Another state, same headache
Coinbase can’t seem to buy a quiet week. Wisconsin Attorney General Josh Kaul filed three complaints in Dane County targeting Coinbase, Kalshi, Robinhood, Polymarket, and Crypto.com over sports prediction markets that the state says are really just unlicensed gambling in fintech clothing.
The core issue: are these bets or products?
The complaints take aim at things like NCAA tournament markets, point-spread contracts, and first-to-ten-points bets. Wisconsin says the platforms are taking a fee on each trade and wants injunctions blocking them from serving state residents. It’s not trying to unwind existing positions, but it is clearly trying to slam the brakes on the business model.

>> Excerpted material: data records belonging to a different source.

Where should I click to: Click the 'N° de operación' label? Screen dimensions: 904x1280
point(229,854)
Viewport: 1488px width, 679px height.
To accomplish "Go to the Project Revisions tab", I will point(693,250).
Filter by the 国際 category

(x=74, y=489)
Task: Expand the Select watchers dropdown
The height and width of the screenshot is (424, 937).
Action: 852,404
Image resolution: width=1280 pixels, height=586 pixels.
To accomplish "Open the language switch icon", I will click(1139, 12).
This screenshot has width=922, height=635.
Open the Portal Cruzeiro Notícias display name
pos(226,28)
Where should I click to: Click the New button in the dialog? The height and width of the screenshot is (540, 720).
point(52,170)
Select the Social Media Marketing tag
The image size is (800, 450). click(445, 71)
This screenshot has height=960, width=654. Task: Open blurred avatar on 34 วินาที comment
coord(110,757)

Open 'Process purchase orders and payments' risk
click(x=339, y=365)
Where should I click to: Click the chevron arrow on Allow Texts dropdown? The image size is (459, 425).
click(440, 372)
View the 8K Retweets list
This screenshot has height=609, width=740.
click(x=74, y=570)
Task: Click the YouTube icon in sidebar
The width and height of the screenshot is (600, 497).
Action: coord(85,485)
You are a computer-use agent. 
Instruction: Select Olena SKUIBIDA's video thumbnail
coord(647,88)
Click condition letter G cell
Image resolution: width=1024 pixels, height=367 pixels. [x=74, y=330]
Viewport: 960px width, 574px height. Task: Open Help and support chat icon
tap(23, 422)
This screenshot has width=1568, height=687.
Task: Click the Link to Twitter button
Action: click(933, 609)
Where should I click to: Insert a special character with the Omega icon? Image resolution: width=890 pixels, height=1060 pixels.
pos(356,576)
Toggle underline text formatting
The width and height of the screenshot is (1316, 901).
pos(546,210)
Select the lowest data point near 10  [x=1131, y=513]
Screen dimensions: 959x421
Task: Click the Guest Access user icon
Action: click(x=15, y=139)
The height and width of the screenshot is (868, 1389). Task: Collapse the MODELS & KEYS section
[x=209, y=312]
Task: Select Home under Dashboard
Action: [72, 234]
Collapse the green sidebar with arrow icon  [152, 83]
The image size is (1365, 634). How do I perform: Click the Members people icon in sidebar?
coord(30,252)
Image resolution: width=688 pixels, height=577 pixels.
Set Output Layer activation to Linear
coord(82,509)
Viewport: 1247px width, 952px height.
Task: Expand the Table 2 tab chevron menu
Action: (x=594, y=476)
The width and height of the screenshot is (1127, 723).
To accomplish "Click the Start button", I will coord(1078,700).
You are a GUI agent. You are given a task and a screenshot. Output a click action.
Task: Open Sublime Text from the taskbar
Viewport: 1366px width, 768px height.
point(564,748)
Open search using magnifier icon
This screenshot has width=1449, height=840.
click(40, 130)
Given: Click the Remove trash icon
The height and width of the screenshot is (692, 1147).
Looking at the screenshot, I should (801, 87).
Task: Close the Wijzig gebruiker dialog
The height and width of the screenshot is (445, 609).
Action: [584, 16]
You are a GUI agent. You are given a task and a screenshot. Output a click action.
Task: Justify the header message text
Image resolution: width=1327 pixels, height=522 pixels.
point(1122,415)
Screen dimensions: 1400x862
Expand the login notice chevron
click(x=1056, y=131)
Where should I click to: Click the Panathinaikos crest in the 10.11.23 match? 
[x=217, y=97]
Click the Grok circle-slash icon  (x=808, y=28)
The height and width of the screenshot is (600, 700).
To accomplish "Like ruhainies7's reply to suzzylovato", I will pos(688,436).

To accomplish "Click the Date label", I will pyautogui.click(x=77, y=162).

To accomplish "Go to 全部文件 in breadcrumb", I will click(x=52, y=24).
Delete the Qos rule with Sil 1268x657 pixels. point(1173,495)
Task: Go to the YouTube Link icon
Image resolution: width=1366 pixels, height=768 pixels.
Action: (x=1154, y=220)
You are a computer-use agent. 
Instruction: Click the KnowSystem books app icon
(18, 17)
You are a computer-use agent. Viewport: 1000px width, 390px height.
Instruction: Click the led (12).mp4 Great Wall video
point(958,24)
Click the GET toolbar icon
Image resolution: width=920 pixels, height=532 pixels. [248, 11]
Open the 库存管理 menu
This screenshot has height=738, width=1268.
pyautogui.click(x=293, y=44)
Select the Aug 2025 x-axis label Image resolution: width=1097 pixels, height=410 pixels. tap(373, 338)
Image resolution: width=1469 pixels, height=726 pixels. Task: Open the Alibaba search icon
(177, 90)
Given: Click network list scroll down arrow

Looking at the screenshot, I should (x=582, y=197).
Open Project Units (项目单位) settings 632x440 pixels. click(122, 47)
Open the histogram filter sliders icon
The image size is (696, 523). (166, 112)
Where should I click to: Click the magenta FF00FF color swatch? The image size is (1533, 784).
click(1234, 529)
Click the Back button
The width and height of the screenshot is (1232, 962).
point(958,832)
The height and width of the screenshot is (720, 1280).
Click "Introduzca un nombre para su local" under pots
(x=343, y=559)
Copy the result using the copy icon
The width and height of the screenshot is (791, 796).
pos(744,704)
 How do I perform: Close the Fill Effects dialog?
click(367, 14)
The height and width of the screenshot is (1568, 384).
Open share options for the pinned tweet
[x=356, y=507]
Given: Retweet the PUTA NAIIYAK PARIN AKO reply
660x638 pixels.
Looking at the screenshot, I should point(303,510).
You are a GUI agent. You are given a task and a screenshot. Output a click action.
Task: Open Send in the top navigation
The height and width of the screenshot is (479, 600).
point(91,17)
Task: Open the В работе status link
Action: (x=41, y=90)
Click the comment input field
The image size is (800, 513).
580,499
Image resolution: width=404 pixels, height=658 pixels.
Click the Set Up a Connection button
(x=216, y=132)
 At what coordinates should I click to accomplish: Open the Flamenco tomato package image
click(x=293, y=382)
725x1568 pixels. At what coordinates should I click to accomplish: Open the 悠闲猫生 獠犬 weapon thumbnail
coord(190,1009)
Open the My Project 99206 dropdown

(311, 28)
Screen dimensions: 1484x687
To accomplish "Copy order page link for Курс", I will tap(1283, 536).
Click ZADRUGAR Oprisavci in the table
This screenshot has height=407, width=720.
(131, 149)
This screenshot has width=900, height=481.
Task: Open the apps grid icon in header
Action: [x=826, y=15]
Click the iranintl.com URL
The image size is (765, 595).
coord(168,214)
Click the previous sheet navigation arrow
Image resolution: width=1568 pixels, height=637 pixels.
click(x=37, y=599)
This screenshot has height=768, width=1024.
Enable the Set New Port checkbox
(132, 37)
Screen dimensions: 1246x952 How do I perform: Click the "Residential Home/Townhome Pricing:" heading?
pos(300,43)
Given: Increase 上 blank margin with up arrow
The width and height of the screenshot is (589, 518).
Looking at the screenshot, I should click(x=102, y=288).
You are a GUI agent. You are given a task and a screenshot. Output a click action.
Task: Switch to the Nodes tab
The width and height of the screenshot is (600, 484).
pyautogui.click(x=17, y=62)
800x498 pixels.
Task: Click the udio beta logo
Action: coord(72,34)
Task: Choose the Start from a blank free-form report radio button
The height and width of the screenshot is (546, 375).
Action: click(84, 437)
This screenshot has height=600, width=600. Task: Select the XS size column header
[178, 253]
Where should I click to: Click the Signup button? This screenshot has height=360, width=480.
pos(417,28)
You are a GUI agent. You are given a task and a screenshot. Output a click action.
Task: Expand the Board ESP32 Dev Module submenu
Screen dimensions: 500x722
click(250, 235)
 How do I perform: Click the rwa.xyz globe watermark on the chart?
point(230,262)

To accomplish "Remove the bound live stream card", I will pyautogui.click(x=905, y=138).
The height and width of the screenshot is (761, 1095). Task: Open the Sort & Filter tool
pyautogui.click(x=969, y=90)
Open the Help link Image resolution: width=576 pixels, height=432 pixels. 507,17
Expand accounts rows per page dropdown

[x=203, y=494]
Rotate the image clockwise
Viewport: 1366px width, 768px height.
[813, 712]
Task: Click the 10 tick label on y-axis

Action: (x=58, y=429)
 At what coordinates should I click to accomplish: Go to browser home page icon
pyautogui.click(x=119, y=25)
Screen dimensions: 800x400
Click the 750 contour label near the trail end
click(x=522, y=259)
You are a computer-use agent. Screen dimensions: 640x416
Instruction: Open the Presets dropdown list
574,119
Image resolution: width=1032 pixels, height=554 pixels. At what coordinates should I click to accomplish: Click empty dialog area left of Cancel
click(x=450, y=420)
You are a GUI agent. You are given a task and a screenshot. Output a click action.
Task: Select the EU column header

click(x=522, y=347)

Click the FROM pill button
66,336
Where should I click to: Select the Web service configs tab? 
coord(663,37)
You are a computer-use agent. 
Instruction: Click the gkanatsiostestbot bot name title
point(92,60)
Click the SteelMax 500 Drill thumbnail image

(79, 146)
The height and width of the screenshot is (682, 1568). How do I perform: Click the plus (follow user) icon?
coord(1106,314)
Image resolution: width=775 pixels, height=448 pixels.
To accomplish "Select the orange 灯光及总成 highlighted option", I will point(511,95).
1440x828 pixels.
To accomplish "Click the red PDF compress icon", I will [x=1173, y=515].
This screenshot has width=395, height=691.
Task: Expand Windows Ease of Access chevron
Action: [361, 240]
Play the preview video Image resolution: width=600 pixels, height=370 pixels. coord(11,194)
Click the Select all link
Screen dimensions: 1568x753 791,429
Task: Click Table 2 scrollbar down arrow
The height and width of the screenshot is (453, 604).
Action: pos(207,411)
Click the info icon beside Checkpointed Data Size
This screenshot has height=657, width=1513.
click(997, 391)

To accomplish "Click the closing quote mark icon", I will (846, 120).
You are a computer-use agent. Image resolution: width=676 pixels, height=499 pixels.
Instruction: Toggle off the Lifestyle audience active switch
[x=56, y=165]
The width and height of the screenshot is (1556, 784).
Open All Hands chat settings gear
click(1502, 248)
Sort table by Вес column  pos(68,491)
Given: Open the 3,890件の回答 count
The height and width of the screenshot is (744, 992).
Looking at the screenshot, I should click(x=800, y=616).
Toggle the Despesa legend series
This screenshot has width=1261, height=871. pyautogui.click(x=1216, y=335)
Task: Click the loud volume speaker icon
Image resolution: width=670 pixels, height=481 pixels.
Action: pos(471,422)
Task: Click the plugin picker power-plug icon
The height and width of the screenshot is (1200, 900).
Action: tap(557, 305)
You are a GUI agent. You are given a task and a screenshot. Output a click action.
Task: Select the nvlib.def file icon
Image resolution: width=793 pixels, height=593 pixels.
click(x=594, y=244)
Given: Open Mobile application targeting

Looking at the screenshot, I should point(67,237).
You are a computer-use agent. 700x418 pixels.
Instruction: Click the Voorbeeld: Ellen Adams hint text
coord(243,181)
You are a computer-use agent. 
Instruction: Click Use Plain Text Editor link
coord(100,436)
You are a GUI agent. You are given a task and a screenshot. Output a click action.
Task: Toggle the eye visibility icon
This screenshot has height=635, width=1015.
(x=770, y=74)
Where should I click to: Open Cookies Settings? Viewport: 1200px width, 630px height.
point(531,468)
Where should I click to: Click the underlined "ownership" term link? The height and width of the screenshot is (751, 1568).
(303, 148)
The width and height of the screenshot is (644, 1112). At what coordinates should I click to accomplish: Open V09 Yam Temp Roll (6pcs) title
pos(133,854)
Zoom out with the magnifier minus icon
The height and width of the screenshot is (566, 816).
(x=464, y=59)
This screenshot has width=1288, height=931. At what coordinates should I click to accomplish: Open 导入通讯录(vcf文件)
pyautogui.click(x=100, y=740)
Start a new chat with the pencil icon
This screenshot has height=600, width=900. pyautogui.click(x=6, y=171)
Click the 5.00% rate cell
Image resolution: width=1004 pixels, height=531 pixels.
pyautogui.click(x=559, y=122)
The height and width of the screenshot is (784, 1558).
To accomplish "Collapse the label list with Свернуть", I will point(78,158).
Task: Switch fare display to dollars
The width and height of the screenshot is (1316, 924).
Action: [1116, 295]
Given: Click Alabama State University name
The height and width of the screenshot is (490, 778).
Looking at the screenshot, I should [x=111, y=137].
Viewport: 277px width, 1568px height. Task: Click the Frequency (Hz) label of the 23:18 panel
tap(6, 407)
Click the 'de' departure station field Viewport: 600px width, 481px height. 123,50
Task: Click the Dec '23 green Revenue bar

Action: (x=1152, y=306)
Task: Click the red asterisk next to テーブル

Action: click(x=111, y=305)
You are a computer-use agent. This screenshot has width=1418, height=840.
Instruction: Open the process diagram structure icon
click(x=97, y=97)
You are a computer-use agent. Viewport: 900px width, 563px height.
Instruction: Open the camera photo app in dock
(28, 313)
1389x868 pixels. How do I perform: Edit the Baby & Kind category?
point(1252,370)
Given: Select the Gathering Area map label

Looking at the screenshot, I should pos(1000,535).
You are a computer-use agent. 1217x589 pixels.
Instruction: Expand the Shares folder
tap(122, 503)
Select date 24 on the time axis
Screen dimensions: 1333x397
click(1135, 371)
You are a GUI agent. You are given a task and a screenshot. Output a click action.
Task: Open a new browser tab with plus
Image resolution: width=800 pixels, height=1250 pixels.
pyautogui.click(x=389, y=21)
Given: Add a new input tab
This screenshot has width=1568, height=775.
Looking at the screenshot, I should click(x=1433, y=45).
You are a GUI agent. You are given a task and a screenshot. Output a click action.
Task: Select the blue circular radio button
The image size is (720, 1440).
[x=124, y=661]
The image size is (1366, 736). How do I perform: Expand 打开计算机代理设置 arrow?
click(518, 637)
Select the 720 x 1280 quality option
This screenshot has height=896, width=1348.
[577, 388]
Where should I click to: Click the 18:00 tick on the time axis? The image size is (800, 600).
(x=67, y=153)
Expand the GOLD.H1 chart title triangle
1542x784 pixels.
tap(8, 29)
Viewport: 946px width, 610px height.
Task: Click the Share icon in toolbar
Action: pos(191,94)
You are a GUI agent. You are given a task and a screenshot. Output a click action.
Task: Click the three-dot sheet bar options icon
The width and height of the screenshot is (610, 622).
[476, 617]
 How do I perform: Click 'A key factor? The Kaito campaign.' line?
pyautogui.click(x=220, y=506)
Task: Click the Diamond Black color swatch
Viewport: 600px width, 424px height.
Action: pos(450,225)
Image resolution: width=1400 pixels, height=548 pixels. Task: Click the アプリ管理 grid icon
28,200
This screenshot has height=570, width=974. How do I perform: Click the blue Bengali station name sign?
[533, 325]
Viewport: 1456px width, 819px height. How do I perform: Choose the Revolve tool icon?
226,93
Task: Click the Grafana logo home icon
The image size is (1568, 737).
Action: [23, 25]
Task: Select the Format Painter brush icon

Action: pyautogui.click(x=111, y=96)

Coinbase is in the crossfire
Coinbase and Robinhood route prediction market orders to Kalshi, which makes the public companies easy targets whenever regulators decide to flex. And flex they are: New York sued Coinbase and Gemini just two days earlier over the same general conduct, and the state is now asking for forfeited profits, triple damages, and a marketing ban on college campuses.
Big picture: the legal fog thickens
Prediction markets are turning into the crypto world’s latest regulatory cage match, with states splitting on whether these contracts are innovative finance or old-school gambling with a nicer app interface. For Coinbase, the risk isn’t just legal fees — it’s whether this whole side business gets boxed in before it can become a real revenue driver.